Reimplementation of CryptAcquireContextA

[Michael Jung]

Am Montag, 19. Juli 2004 02:47 schrieb Robert Shearman:
> Michael Jung wrote:
> >Hello,
> >
> >The original CryptAcquireContextA had some issues with memory management
> >in failure conditions, resulting in heap corruption under certain
> >cirumstances. I've reimplemented this function, checking behaviour against
> >Windows XP Prof. There is also a unit test included in the patch, which
> >tests CryptAcquireContext and successfully runs to completion on
> >both Windows XP and Wine. The patch looks worse than it is, since diff
> >believes to have found similarities between my new implementation and the
> >original CryptAcquireContextA.
>
> Alexandre has already modified CryptAcquireContextA to fix the original
> problem, but I'll comment on the patch anyway.

...

> Two comments:
> 1. This seems like overkill - a new function *and* a new structure to go
> with it?
> 2. Use CRYPT_Free instead of HeapFree in case someone in the future
> changes the memory to routines to some non-Heap* (or remove the CRYPT
> memory routines altogether)
>
>
> ...
>
> Your patch does highlight one issue though - we should be freeing all of
> the resource from one path, not multiple paths and the best way to do
> this is how it is currently done - by using a goto.
> Maybe we could simplify the function by putting chunks into new
> functions, but certainly not a new function just to release local
> resources.
>
> Rob

Hi Rob,

The original CryptAcquireContextA had a couple of memory management issues
and Alexandre's patch only takes care of one.

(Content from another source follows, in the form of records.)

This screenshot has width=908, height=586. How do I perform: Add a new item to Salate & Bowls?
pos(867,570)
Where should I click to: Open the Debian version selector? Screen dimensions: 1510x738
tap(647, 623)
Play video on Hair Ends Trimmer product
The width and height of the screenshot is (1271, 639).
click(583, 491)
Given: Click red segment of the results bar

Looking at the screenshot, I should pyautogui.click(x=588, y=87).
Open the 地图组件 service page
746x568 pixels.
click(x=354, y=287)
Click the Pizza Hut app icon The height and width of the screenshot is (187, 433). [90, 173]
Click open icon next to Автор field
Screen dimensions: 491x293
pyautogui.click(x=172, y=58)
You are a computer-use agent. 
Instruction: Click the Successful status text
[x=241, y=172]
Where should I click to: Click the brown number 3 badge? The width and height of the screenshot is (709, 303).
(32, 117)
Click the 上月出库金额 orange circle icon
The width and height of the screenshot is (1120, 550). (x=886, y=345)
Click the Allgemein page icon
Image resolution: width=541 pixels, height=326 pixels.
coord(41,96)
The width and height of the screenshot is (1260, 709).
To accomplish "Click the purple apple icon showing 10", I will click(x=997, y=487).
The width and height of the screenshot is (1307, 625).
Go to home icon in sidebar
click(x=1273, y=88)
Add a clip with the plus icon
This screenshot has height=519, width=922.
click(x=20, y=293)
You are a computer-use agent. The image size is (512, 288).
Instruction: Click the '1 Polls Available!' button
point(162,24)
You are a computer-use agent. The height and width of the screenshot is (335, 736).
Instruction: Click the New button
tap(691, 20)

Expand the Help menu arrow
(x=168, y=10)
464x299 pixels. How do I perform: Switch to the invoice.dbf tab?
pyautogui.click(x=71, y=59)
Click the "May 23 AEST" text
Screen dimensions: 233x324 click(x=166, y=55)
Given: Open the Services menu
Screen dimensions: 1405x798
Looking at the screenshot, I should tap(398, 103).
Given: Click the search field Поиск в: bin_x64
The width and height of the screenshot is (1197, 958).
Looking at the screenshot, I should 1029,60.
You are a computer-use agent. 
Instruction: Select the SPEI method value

Furthermore, the original
implementation does not comply to Windows behaviour regarding error
reporting. The unit test given in the patch succesfully runs to completion on
both Windows XP Professional and Wine, but only with the new
CryptAcquireContext.

The function and the structure are used to keep the CryptAcquireContext
function body more readable. As you pointed out, this could also be achieved
with goto's and a labeled cleanup section (Though not as compact, since you
still would have to do a "SetLastError(..); goto error;", which requires an
additional pair of curly braces ;) ). Personally I don't like goto's, but
this is perhaps a position too academic. So if the wine community favours the
goto approach, I will be happy to modify the code.

The patch uses the HeapAlloc function only for memory blocks, which are
completely memory managed inside CryptAcquireContext. This means that the
implementation of CRYPT_Free is irrelevant here. As far as I understand it,
HeapAlloc is the way to go in new code. Am I correct here?

Since I'm new to wine, I don't have a firm understanding of the coding
conventions. Could some more people comment on the given patch, please? This
would help me to get a better picture.

Thanks and greetings,
Michael